Problem to solve: From the line that contains "Instruction: Open Monday's" through the closing line of the entries, write out each line exactly; pictures stay out.

── Source material

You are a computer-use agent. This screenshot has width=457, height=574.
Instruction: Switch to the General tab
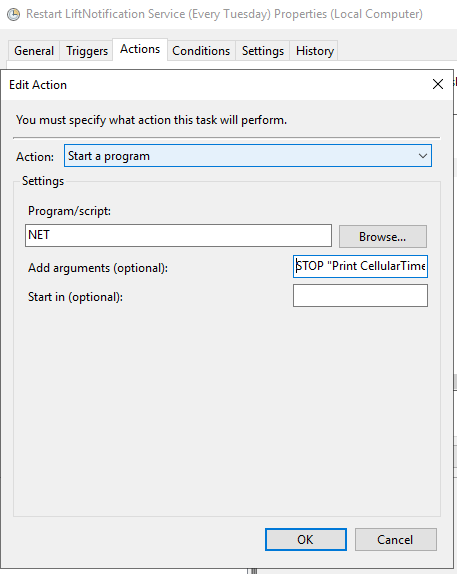click(x=34, y=51)
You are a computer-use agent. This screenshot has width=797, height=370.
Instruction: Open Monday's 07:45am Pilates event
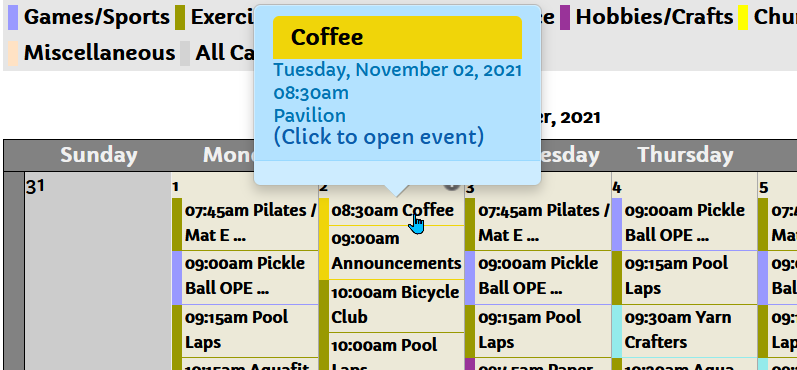[250, 223]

────

Worked solution:
Instruction: Open Monday's 07:45am Pilates event
[250, 223]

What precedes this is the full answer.